- **Source passage**:
----------------------------------------

Section 3 Procedure employed in recall to be followed.
The provisions of section 5 of article V, concerning the ballots and manner of voting, the duties of the board of election commissioners and the register, and the publishing of ordinances and printing of copies thereof, shall govern like matters under this article.
Section 4 How petition executed.
The signatures need not all be appended to one paper, but all papers comprising any original or supplemental petition under this article shall be uniform in character and shall each set forth the ordinance in full and contain the request mentioned in section 2, and designate by names and addresses five persons as the committee of the petitioners, and each such paper shall be verified by an affidavit stating the number of signatures thereto and that each signature was made in affiant's presence by, as affiant verily believes, the person whose name it purports to be; and all papers comprising an original or supplemental petition shall be assembled by the petitioners and filed with the board of election commissioners as one instrument. Each signer shall state opposite his signature his residence address. Any person shall be deemed a registered voter within the meaning of this article whose name is unerased on the registration books.

----------------------------------------

- **Extracted records**:
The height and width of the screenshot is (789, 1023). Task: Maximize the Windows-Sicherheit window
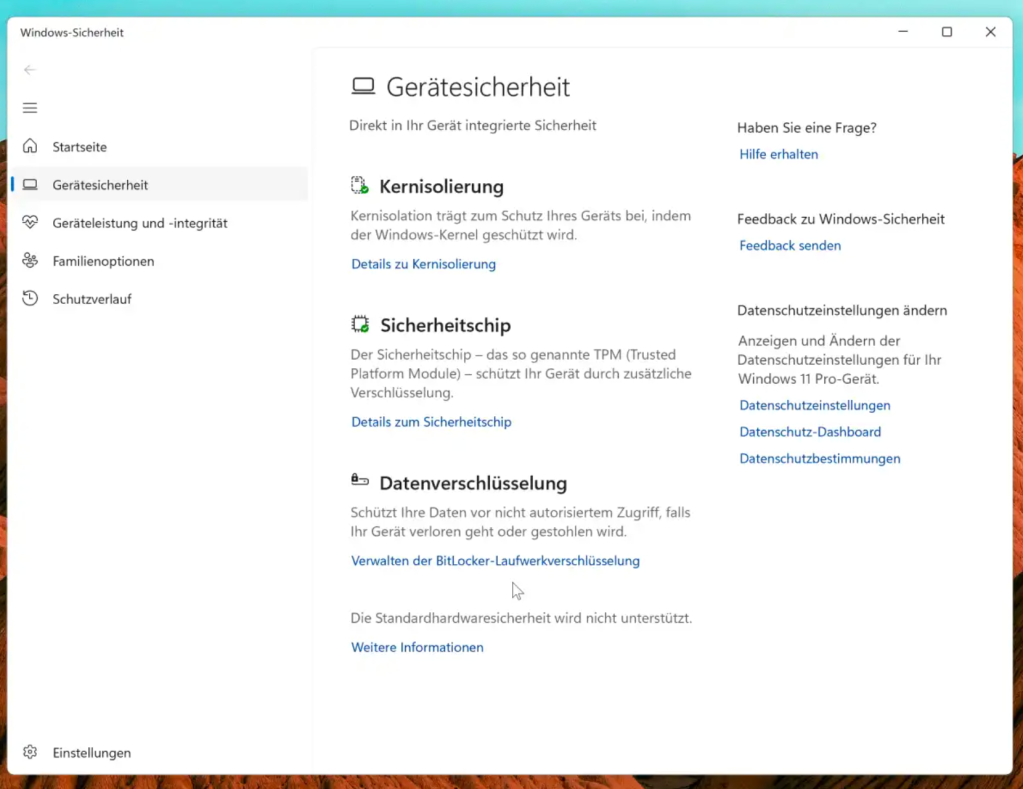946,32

----------------------------------------

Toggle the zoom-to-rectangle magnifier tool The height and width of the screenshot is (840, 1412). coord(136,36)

----------------------------------------

- **Directions**:
Please continue the passage above on ordinance petitions, starting after its last sentence.

- **Result of the task**:
Section 5 What ordinance to prevail where conflict occurs.
If the provisions of two or more initiated or referred ordinances adopted or approved at the same election conflict, the one receiving the highest affirmative vote shall prevail in so far as such provisions conflict.
City Counselor Ops.: 8517, 8592
Section 6 Filing and publication of statements relating to initiative or recall propositions.
Any person may present to the city counselor at least twenty days prior to any election a written statement, not exceeding one thousand words, concerning any ordinance or recall proposition to be voted on at such election. The city counselor shall at least ten days before such election prepare and cause to be published in the paper or papers doing the city publishing a fair summary of all such statements.